The friendliest, high quality science and math community on the planet! Everyone who loves science is here!

Homework Help: Net Force / Friction on Blocks

  1. Sep 28, 2005 #1
    Consider two blocks, A and B on three surfaces. On each surface, block A is smaller than block B, and always positioned to the left (they are touching, with block B on the right). We have three situations:

    1. Block A is pushed to the right on a smooth surface.
    2. Block A is pushed to the right on a rough surface. The blocks are at rest, and force F is smaller than the maximum static friction force on A.
    3. Block B is pushed to the left. The blocks move at constant speed.

    The force F is assumed to be the same for each. When moving the blocks will encounter air resistance.

    My problem here is deciding two things: In order from highest to lowest, I need to order them depending on the net force on block A. Also, I need to order them in the same way depending on the total friction exerted on A and B.

    After drawing the free-body diagrams, it looks like there is the most net force on A in situation 1 (due to only wind resistance), second most in situation 3 (due to wind resistance and a small amount of kinetic friction), and the least in situation 2 (due to the high amount of static friction). Does this look alright (as far as my reasoning goes) or am I not including something?

    For the second problem, I am saying 2>3>1 because 2 doesn't move at all due to the high static friction, 3 has both wind resistance and kinetic friction, and 1 has only wind resistance. Again, is this a reasonable answer?

    I would appreciate your help in this (although please don't give away the answer to me) :smile:

    Attached Files:

    Last edited: Sep 28, 2005
  2. jcsd
  3. Sep 28, 2005 #2


    User Avatar
    Homework Helper

    For part 1), if an object is static, or moves with constant velocity, i.e. no acceleration, then the net force on the body is zero.

    For part 2), that ordering and reasoning are correct/good.
  4. Sep 28, 2005 #3
    Hmm... Looking at it again it shows that my answer for question 2 is incorrect. I guess I am taking air resistance into account wrong somewhere...

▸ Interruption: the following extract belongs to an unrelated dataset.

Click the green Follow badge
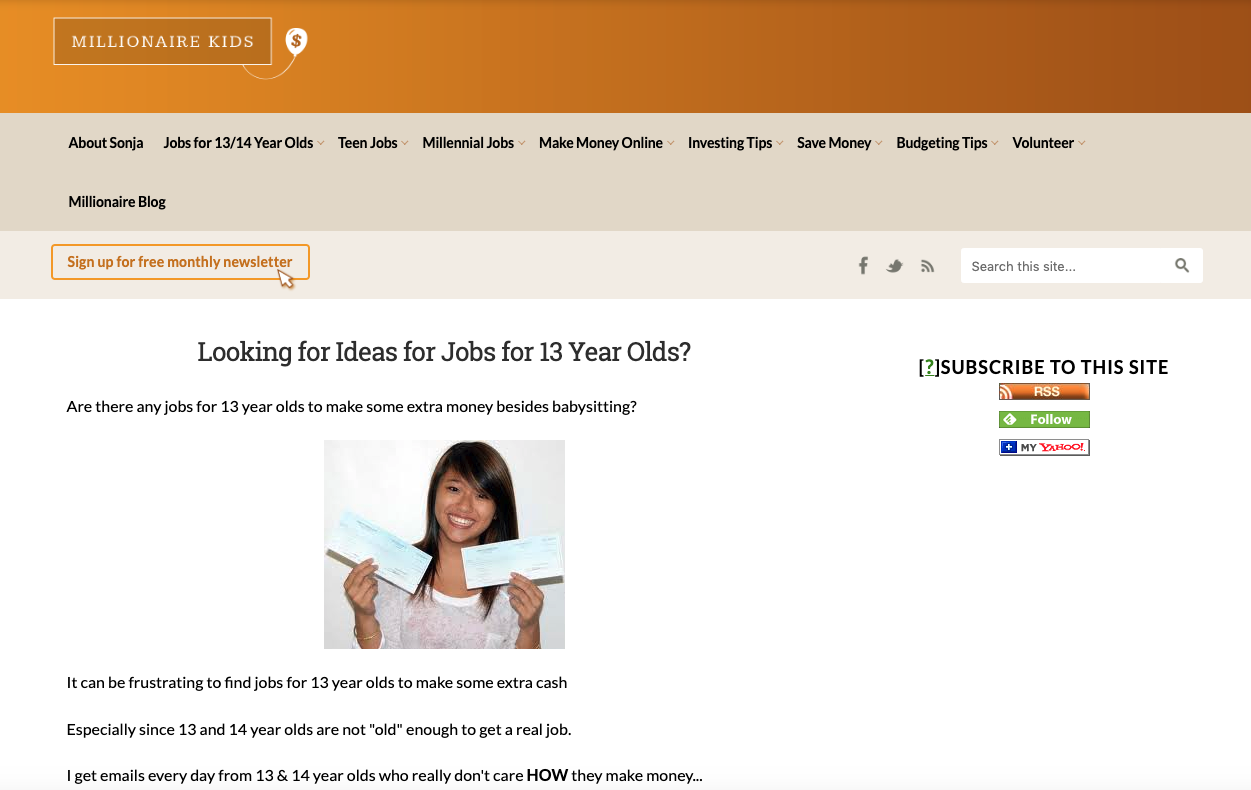(1044, 420)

    Edit: On diagram 1, I have only wind resistance (which I am taking into account as friction) working only on block B. In diagram 2, I have only static friction, which is greater than the force F exerted on the side of the block. In diagram 3, I have wind resistance working on block A and part of B, and also some kinetic friction from the surface. I am having trouble ranking these however, without and values given. Does anyone have a suggestion on how to do this (apparently my reasoning from above was incorrect :confused: )?

    Thank you.
    Last edited: Sep 28, 2005
  5. Sep 28, 2005 #4
    Actually, now that I think of it, since the blocks in situation 3 are moving at a constant speed -- does this mean that the friction forces cancel out?
  6. Sep 29, 2005 #5


    User Avatar
    Homework Helper

    Hmmm ...
    I don't understand why it told you your answer was wrong.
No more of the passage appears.